Dataset records:
━━━━━━━━━━

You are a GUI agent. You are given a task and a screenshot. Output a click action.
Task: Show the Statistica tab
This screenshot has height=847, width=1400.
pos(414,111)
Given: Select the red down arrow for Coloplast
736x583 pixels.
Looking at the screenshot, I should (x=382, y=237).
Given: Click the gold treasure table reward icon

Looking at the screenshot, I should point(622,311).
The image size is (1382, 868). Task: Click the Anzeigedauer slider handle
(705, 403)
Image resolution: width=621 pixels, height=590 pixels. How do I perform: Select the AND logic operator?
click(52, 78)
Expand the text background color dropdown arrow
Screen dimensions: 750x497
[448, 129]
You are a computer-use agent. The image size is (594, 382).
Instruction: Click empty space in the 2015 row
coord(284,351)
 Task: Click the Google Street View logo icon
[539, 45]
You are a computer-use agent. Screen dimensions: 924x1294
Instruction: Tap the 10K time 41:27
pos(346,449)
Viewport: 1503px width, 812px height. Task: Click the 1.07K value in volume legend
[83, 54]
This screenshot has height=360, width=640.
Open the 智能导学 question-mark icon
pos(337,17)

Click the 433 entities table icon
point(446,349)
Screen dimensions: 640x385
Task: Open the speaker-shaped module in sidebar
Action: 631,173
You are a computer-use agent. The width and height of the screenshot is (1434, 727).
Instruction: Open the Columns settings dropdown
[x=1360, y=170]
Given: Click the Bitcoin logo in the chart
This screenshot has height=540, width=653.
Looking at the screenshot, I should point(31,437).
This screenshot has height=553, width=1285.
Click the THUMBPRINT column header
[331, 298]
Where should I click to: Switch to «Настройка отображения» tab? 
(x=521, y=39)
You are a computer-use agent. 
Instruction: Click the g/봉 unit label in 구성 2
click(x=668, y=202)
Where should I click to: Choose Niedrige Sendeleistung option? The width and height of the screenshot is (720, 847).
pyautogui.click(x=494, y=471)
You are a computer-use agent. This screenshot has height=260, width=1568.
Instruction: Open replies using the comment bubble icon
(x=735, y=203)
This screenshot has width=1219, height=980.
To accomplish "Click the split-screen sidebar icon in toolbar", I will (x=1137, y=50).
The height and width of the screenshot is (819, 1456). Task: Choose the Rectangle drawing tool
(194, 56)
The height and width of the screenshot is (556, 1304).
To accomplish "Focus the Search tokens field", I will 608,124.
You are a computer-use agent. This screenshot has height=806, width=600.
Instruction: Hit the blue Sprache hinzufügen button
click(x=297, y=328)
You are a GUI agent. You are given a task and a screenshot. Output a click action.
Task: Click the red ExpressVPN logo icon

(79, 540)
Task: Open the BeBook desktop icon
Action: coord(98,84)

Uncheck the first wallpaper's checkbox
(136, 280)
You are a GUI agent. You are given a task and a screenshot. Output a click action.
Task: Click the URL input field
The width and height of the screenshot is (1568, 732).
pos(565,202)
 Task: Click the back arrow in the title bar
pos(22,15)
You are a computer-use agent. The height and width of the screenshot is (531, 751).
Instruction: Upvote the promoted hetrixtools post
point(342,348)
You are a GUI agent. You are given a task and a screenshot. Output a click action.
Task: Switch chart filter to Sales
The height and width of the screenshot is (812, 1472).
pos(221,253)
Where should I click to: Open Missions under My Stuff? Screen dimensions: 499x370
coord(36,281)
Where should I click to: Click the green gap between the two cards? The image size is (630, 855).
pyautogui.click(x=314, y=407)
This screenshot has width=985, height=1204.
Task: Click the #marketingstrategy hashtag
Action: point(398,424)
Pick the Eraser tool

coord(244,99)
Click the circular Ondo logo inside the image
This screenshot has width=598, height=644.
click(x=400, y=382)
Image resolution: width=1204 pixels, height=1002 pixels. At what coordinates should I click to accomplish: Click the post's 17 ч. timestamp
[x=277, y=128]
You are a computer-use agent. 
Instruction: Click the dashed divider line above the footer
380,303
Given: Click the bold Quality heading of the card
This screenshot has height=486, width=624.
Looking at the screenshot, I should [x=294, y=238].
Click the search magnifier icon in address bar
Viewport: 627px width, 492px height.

━━━━━━━━━━

• WORK TO COMPLETE:
Set down, from the entries above, exactly the lines from the one with "Click the THUMBPRINT column header" up to and including the one with "You are a computer-use agent. The height", and no other lines.

• ANSWER:
Click the THUMBPRINT column header
[331, 298]
Where should I click to: Switch to «Настройка отображения» tab? 
(x=521, y=39)
You are a computer-use agent. 
Instruction: Click the g/봉 unit label in 구성 2
click(x=668, y=202)
Where should I click to: Choose Niedrige Sendeleistung option? The width and height of the screenshot is (720, 847).
pyautogui.click(x=494, y=471)
You are a computer-use agent. This screenshot has height=260, width=1568.
Instruction: Open replies using the comment bubble icon
(x=735, y=203)
This screenshot has width=1219, height=980.
To accomplish "Click the split-screen sidebar icon in toolbar", I will (x=1137, y=50).
The height and width of the screenshot is (819, 1456). Task: Choose the Rectangle drawing tool
(194, 56)
The height and width of the screenshot is (556, 1304).
To accomplish "Focus the Search tokens field", I will 608,124.
You are a computer-use agent. This screenshot has height=806, width=600.
Instruction: Hit the blue Sprache hinzufügen button
click(x=297, y=328)
You are a GUI agent. You are given a task and a screenshot. Output a click action.
Task: Click the red ExpressVPN logo icon

(79, 540)
Task: Open the BeBook desktop icon
Action: coord(98,84)

Uncheck the first wallpaper's checkbox
(136, 280)
You are a GUI agent. You are given a task and a screenshot. Output a click action.
Task: Click the URL input field
The width and height of the screenshot is (1568, 732).
pos(565,202)
 Task: Click the back arrow in the title bar
pos(22,15)
You are a computer-use agent. The height and width of the screenshot is (531, 751).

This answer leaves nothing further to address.